An average of seven human plague cases have occurred each year in the U.S., mostly in the western region, in recent decades, according to federal health data. (Courtesy photo from the Centers for Disease Control and Prevention)

By Shen Wu Tan

Special to the Wyoming Truth

Plague was recently detected in a cat in Fremont County, the Wyoming Department of Health announced Monday.

The Lander-area cat, a pet who spent time indoors and outdoors and hunted rodents, underwent laboratory testing last week and is being treated. The health department has reported no human illnesses linked to the infected cat. The last time the agency reported a human plague case in Fremont County occurred in September 2021, when the disease spread from sick outdoor cats.

Emily Curren, state public health veterinarian with the health department, described plague as a “serious bacterial infection” that can be fatal for people and animals if not treated quickly.

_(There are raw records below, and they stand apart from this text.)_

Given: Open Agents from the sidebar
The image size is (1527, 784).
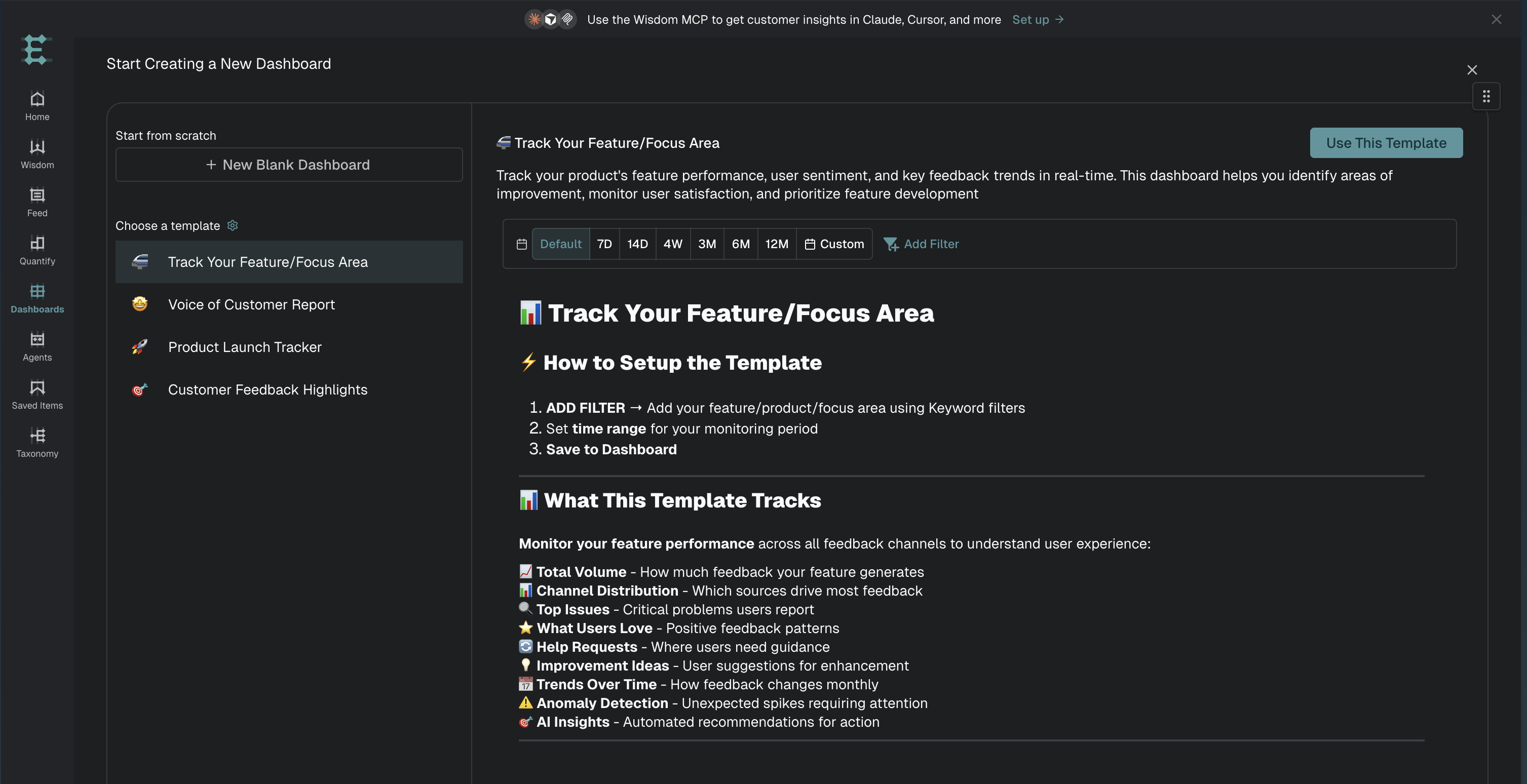Looking at the screenshot, I should click(x=37, y=346).
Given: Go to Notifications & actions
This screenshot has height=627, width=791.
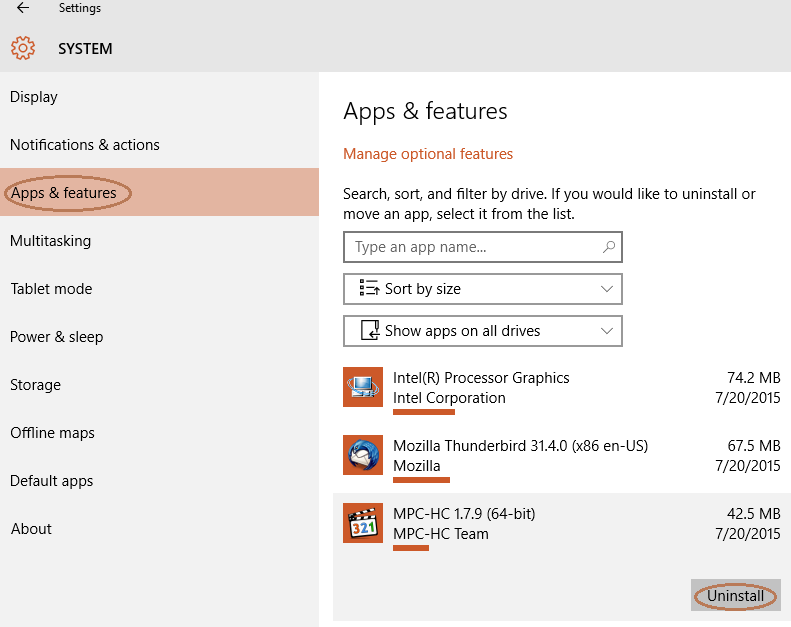Looking at the screenshot, I should [85, 145].
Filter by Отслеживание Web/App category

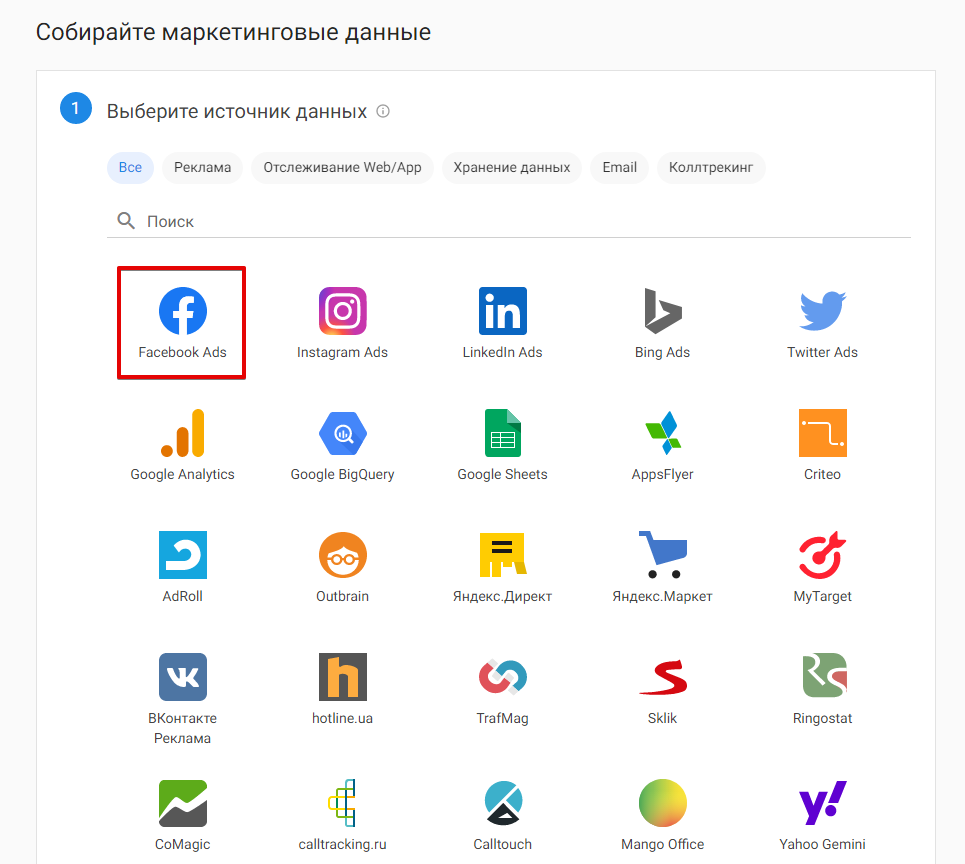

She noted the disease can spread to humans from fleas of infected animals.

“While the disease is rare in humans, plague occurs naturally in the western United States in areas where rodents and their fleas become infected,” Curren said in a statement. “It is safe to assume a risk for plague exists all around our state.”

Curren and other officials at the Wyoming Department of Health declined to provide additional comment.

Coughing, vomiting, diarrhea, dehydration, lack of energy, chills, fever, enlarged lymph glands, and swelling in the neck, face or around the ears are some plague symptoms in pets. In humans, plague symptoms can include vomiting, abdominal pain, difficulty breathing, chills, headache, exhaustion, fever, diarrhea and swollen and tender lymph glands.

Today, plague infects humans in the rural areas in the western United States. There has been an average of seven human plague cases each year in the U.S. in recent decades, according to the Centers for Disease Control and Prevention (CDC). Most plague cases have occurred in northern New Mexico, northern Arizona, southern Colorado, California, southern Oregon and far western Nevada.

Between 1970 and 2020, three cases of human plague have been reported in Wyoming, CDC data shows.

Individuals who are sick should seek professional medical attention.

To prevent plague infection, the Wyoming Department of Health recommends keeping fleas off indoor and outdoor pets by applying flea control products; avoiding unnecessary exposure to rodents; seeking care for pets from a veterinarian as quickly as possible if animals become sick; prohibiting free-roaming dogs and cats from sharing beds with people; wearing gloves and a mask if handling potentially infected or dead animals; and using repellent during activities where exposure to fleas is possible.